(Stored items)
━━━━━━
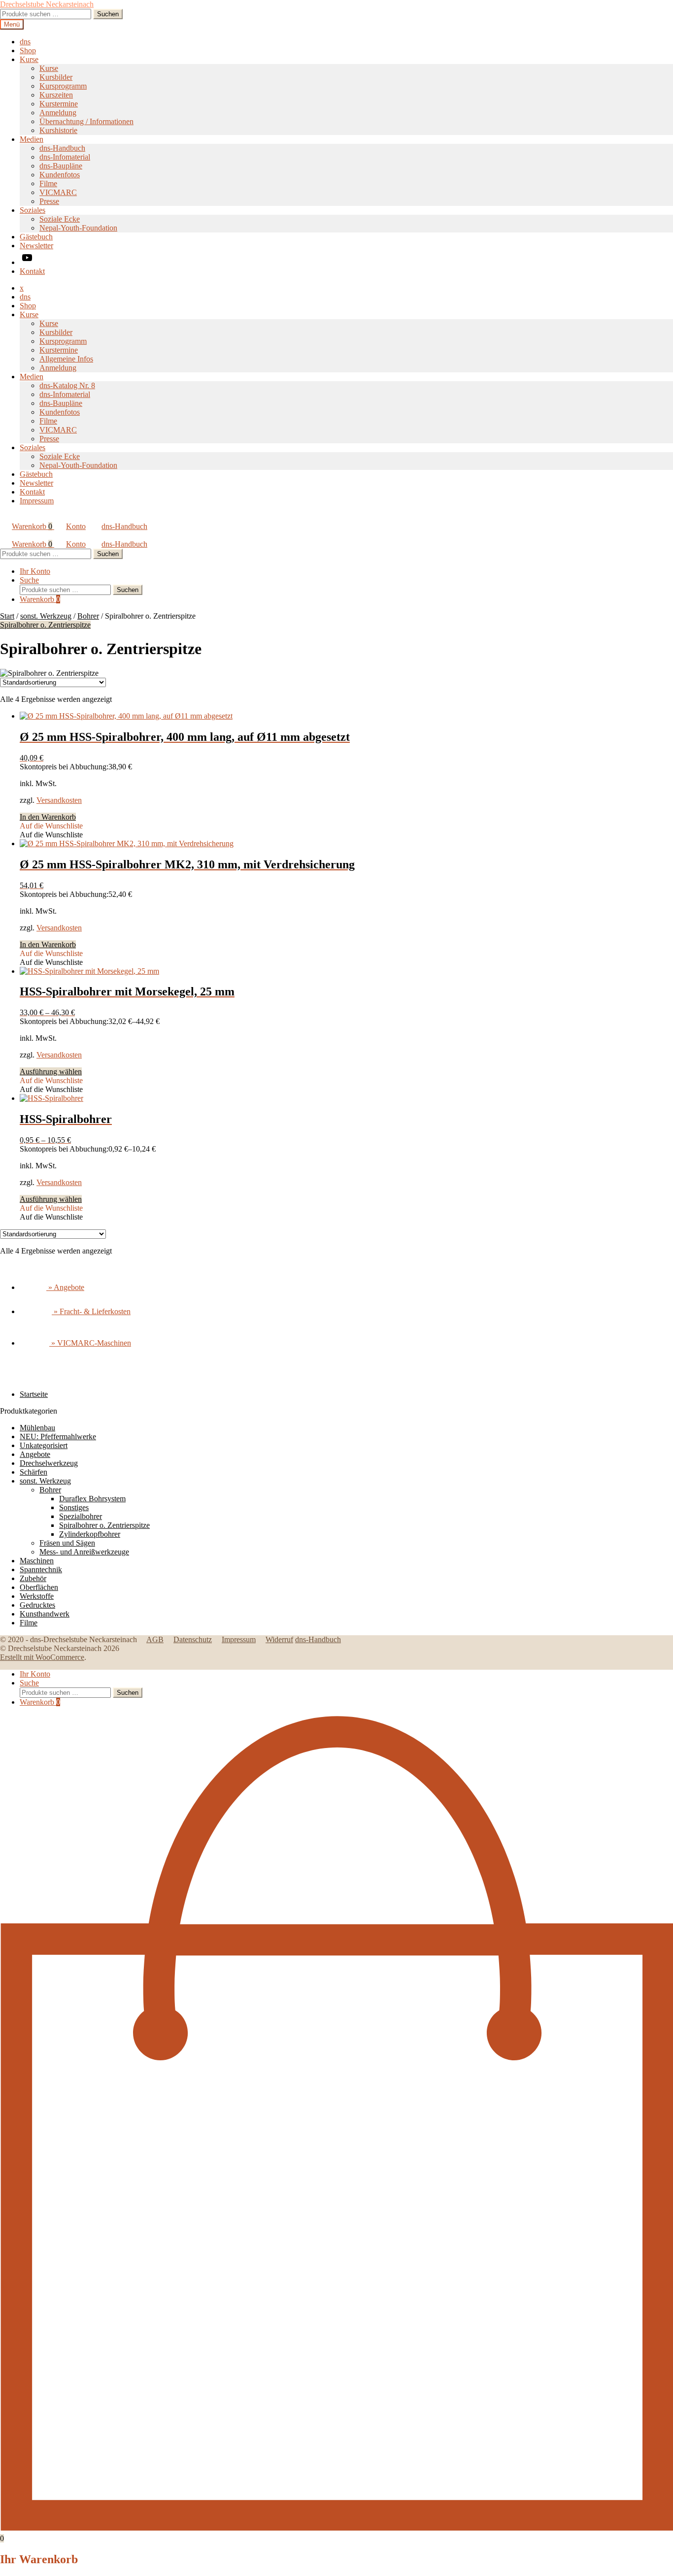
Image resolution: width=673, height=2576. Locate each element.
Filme (48, 183)
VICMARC (58, 192)
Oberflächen (39, 1587)
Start (7, 616)
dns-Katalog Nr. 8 (67, 385)
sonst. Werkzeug (45, 616)
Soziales (32, 210)
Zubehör (33, 1578)
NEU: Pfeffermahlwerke (58, 1436)
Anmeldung (57, 112)
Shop (28, 50)
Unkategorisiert (43, 1445)
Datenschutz (192, 1639)
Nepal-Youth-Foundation (78, 228)
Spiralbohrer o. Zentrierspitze (45, 625)
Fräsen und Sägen (67, 1543)
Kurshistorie (58, 130)
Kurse (29, 59)
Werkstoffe (37, 1596)
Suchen (108, 14)
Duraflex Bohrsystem (92, 1498)
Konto (76, 526)
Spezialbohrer (80, 1516)
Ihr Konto (35, 571)
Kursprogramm (63, 86)
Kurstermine (58, 103)
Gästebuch (36, 236)
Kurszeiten (56, 95)
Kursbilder (55, 77)
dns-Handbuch (62, 148)
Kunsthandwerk (44, 1614)
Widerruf (279, 1639)
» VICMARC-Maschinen (90, 1343)
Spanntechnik (41, 1569)
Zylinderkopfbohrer (89, 1534)
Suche (29, 580)
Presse (49, 201)
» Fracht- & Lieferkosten (91, 1311)
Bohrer (88, 616)
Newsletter (36, 245)
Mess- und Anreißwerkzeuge (84, 1552)
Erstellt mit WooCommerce (42, 1657)
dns (25, 41)
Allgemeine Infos (66, 359)
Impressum (37, 500)
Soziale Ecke (59, 219)
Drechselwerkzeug (49, 1463)
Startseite (34, 1394)
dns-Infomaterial (64, 157)
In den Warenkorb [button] (48, 817)
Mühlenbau (37, 1427)
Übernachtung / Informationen (86, 121)
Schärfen (33, 1472)
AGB (155, 1639)
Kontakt (32, 271)
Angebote (35, 1454)
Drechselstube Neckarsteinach (47, 4)
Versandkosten (59, 800)
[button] (51, 826)
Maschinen (37, 1560)
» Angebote (65, 1287)
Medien (31, 139)
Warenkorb (32, 526)
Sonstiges (74, 1507)
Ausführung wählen (51, 1071)
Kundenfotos (59, 174)
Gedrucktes (37, 1605)
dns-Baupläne (60, 166)
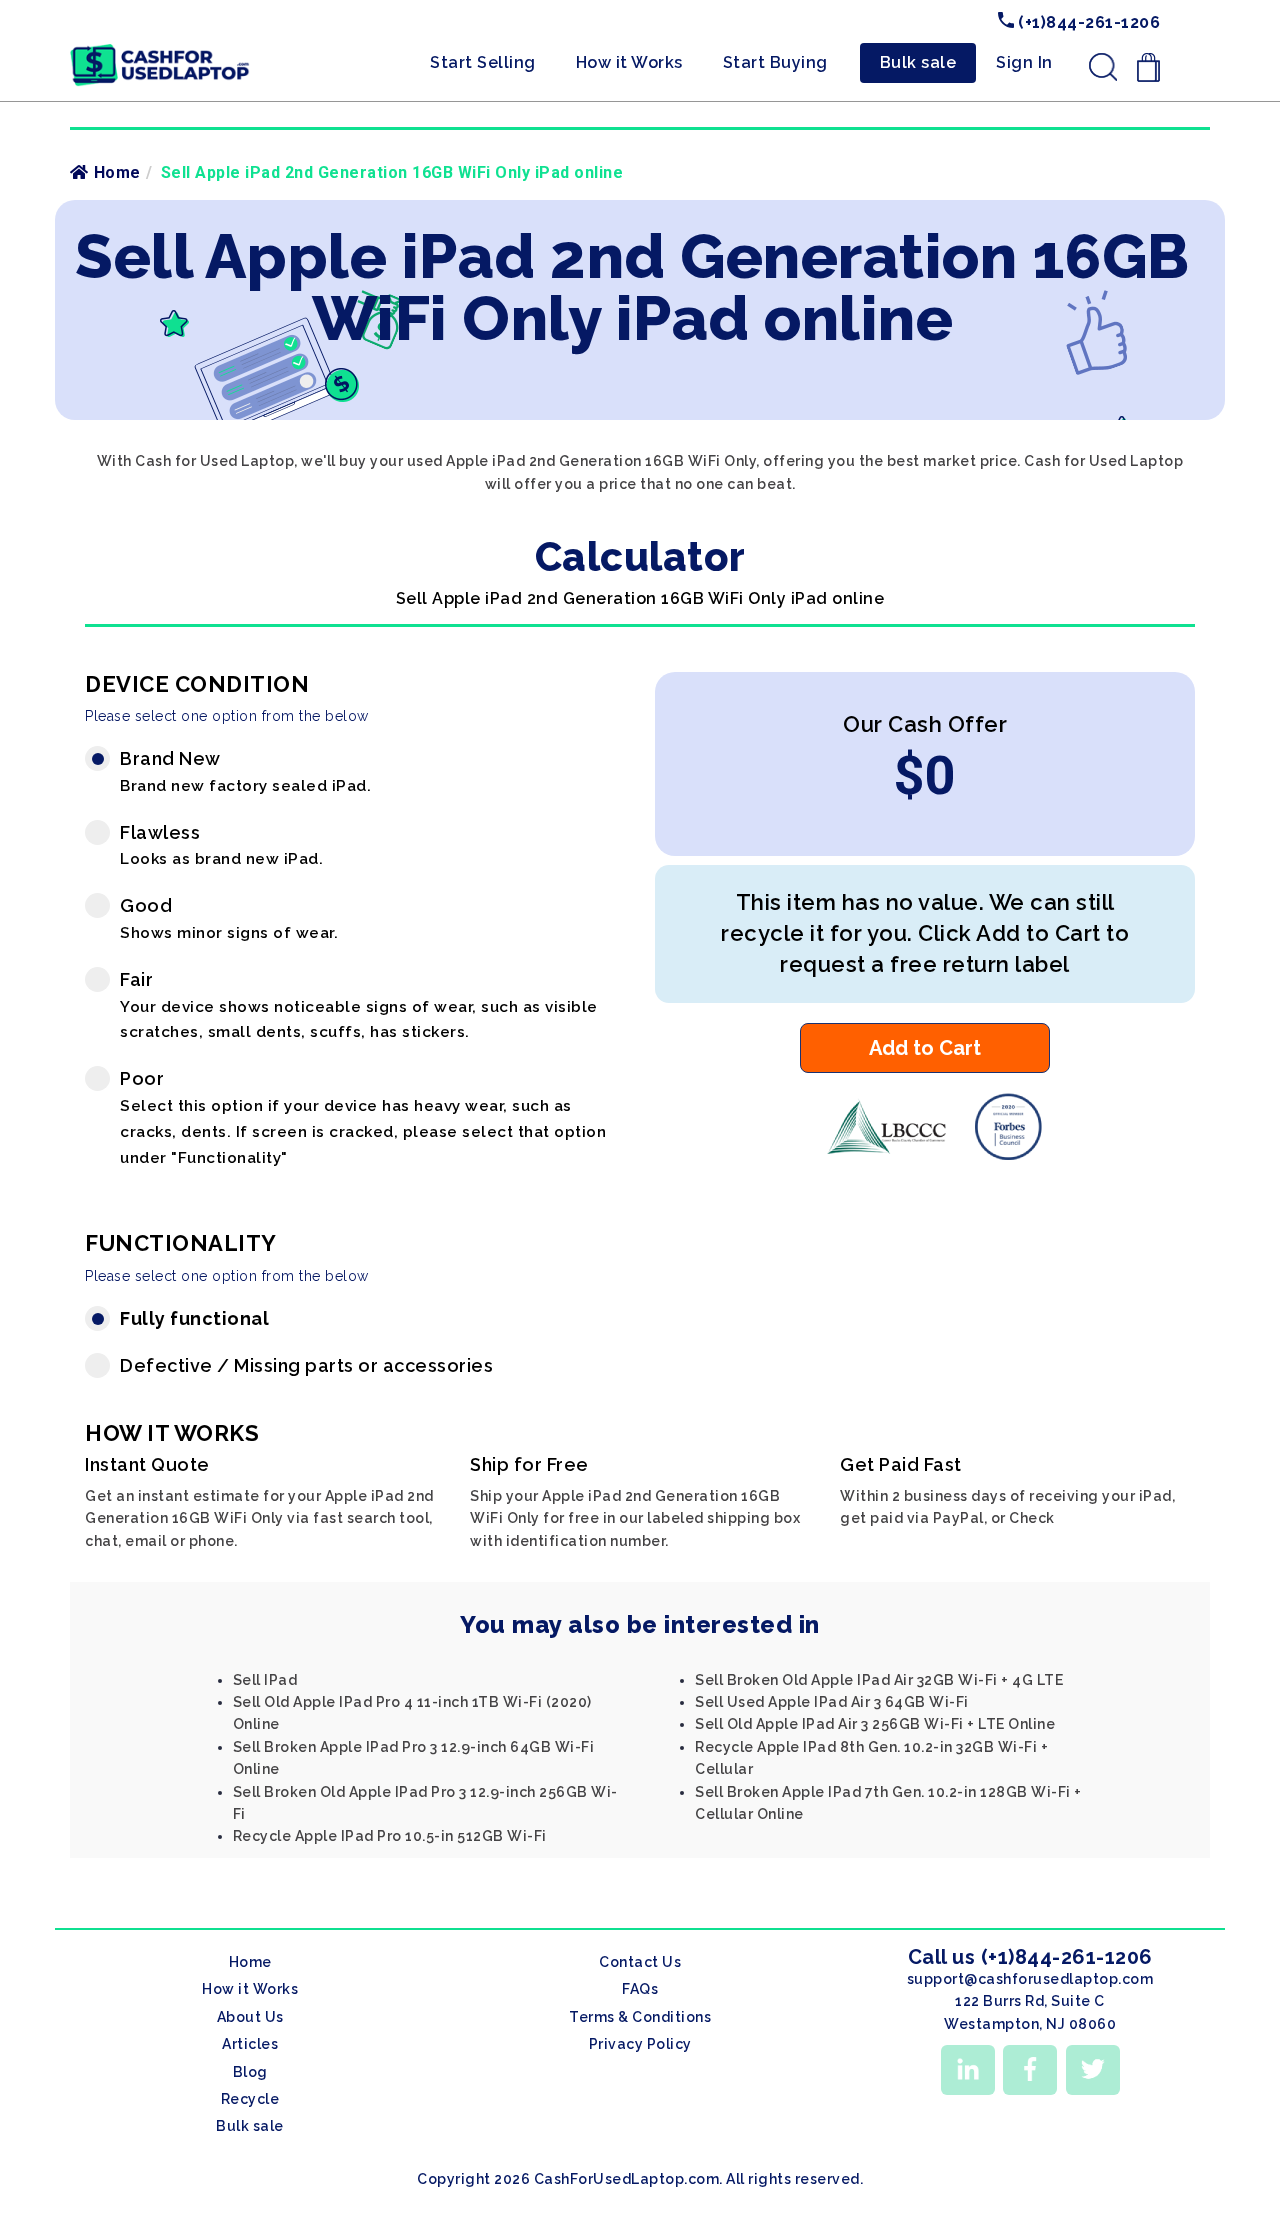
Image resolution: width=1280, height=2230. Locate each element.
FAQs (640, 1989)
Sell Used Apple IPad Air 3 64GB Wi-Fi (832, 1702)
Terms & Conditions (640, 2017)
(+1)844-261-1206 (1087, 22)
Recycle (250, 2099)
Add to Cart (925, 1048)
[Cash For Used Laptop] (885, 1155)
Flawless (221, 845)
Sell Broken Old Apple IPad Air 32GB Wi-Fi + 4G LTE (879, 1680)
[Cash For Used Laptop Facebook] (1030, 2070)
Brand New (245, 771)
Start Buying (775, 62)
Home (117, 172)
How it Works (629, 62)
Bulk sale (918, 62)
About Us (250, 2017)
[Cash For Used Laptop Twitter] (1093, 2070)
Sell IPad (265, 1680)
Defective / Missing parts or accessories (306, 1365)
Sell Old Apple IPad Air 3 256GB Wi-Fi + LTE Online (875, 1724)
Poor (363, 1117)
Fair (359, 1005)
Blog (250, 2072)
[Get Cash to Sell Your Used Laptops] (160, 51)
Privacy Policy (640, 2044)
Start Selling (483, 62)
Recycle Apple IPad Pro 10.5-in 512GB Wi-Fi (390, 1836)
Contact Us (640, 1962)
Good (229, 918)
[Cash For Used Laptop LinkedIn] (968, 2070)
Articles (250, 2044)
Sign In (1024, 62)
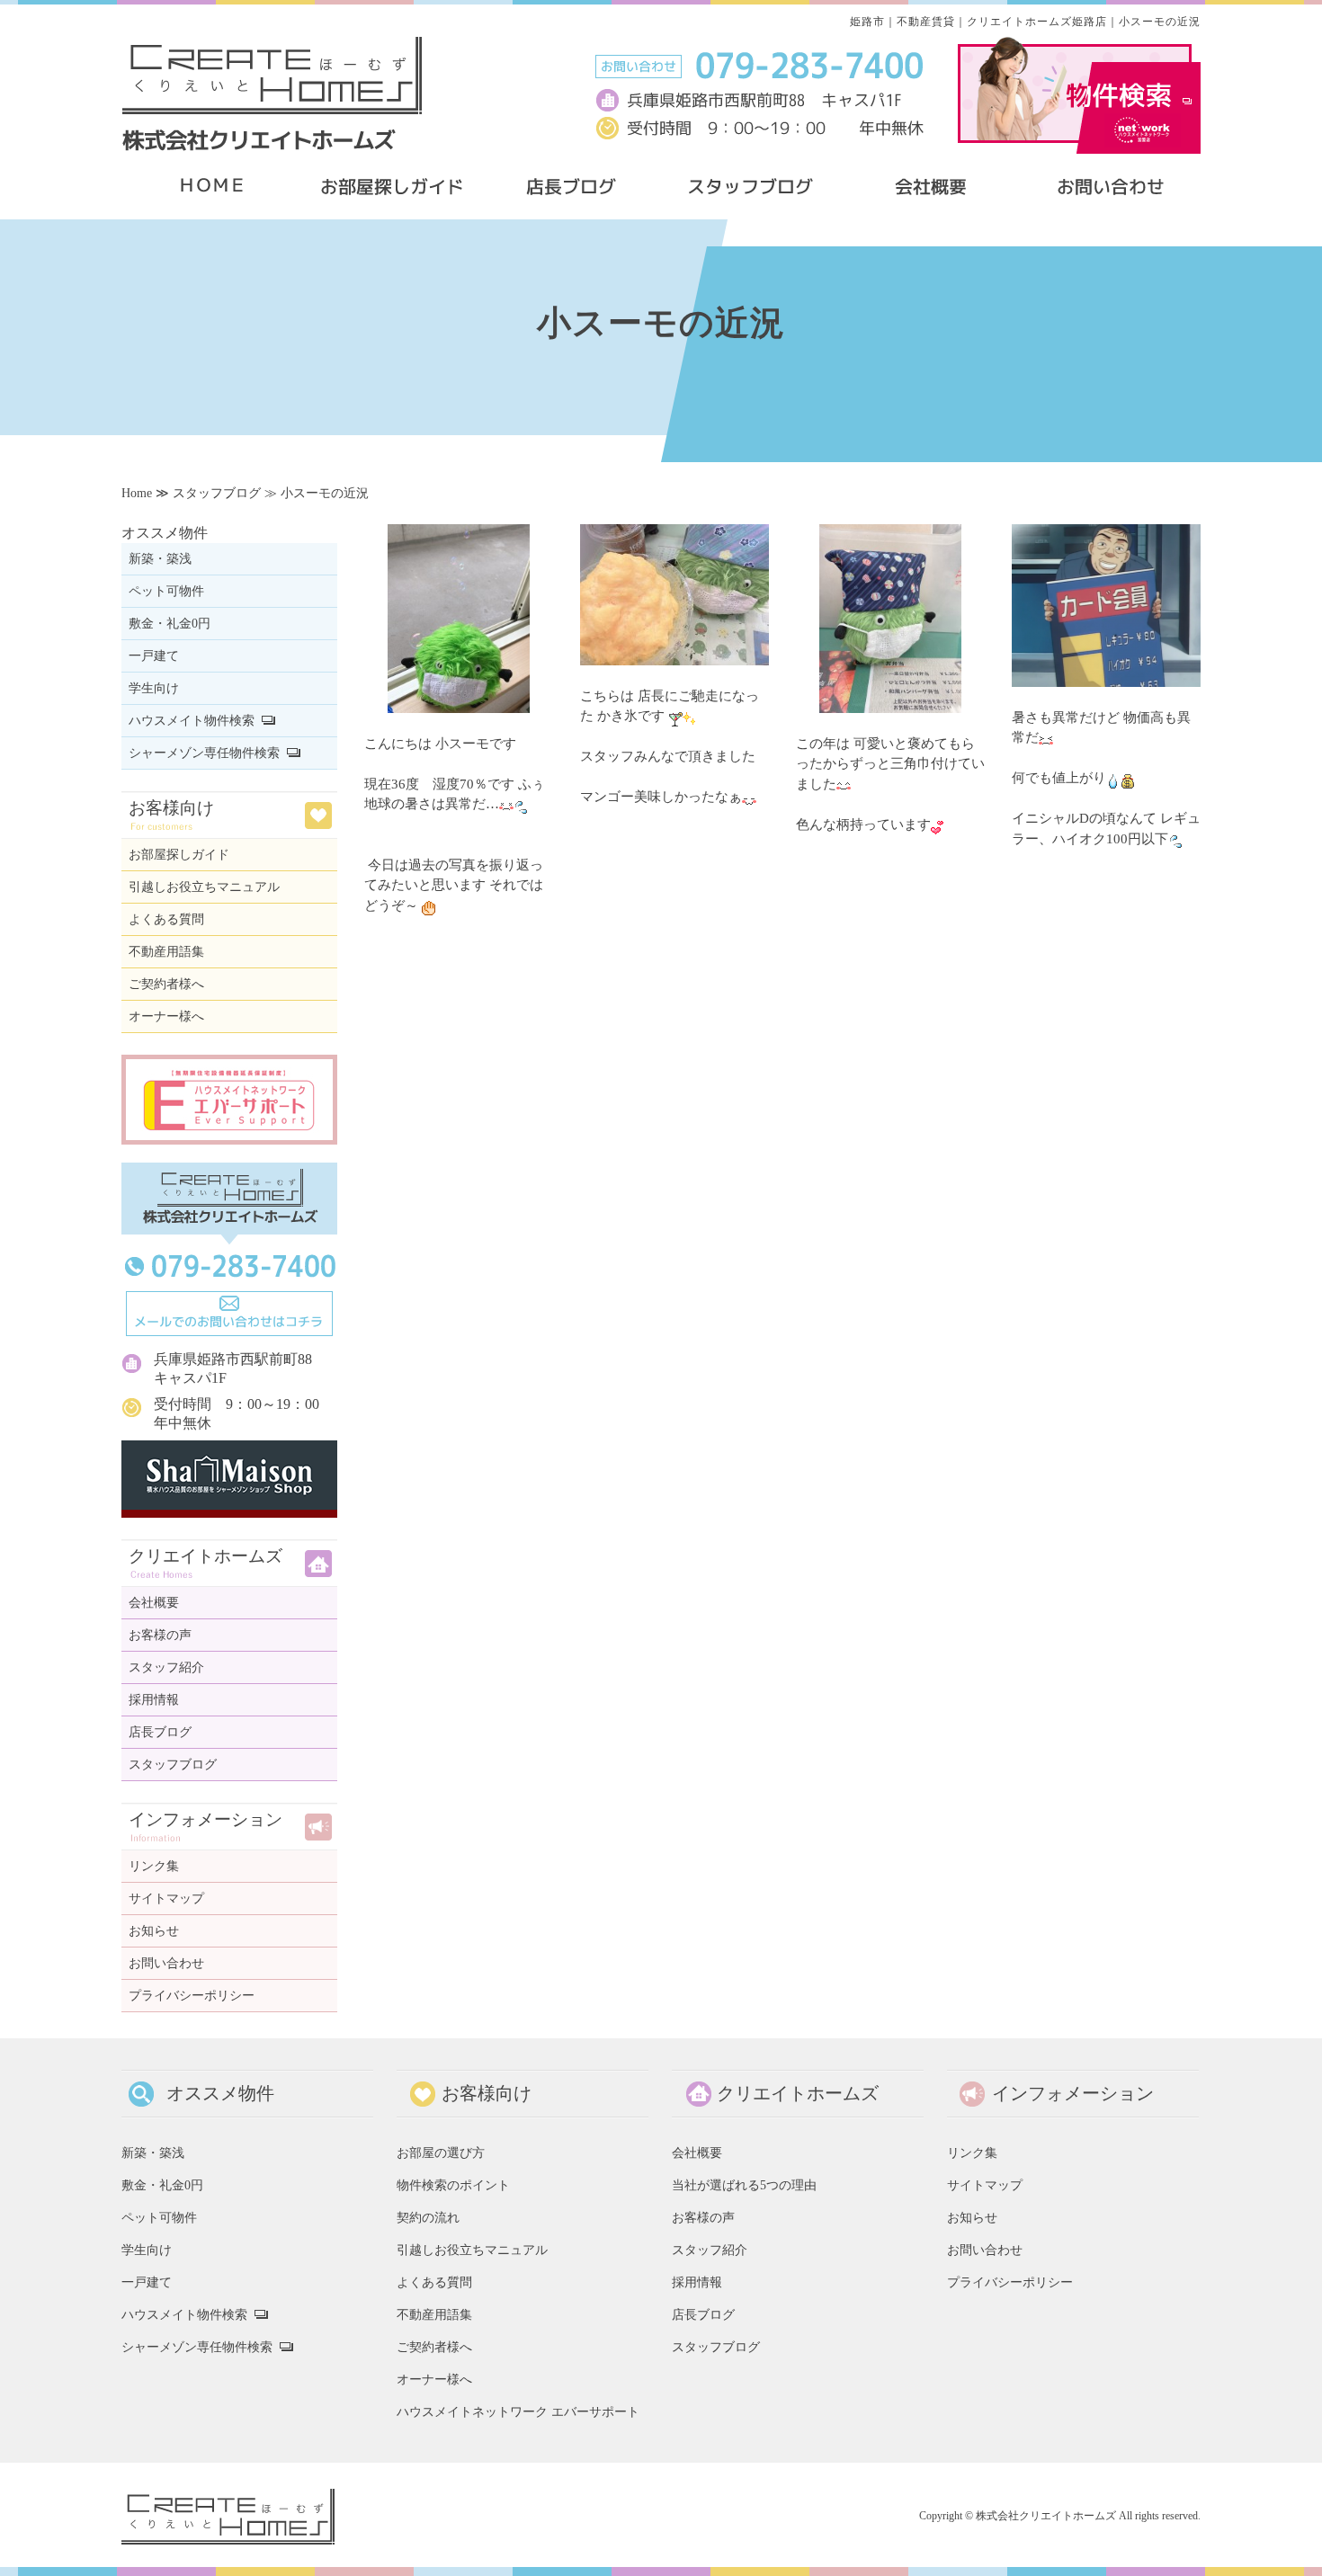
━━━━━━
_Instructions for the task_
A word-for-word copy of the lines above from the one with "sonst. Werkzeug (45, 616)" through the one with "Fräsen und Sägen (67, 1543)", inclusive, is the only output wanted.

_Response box_
sonst. Werkzeug (45, 616)
Soziales (32, 210)
Zubehör (33, 1578)
NEU: Pfeffermahlwerke (58, 1436)
Anmeldung (57, 112)
Shop (28, 50)
Unkategorisiert (43, 1445)
Datenschutz (192, 1639)
Nepal-Youth-Foundation (78, 228)
Spiralbohrer o. Zentrierspitze (45, 625)
Fräsen und Sägen (67, 1543)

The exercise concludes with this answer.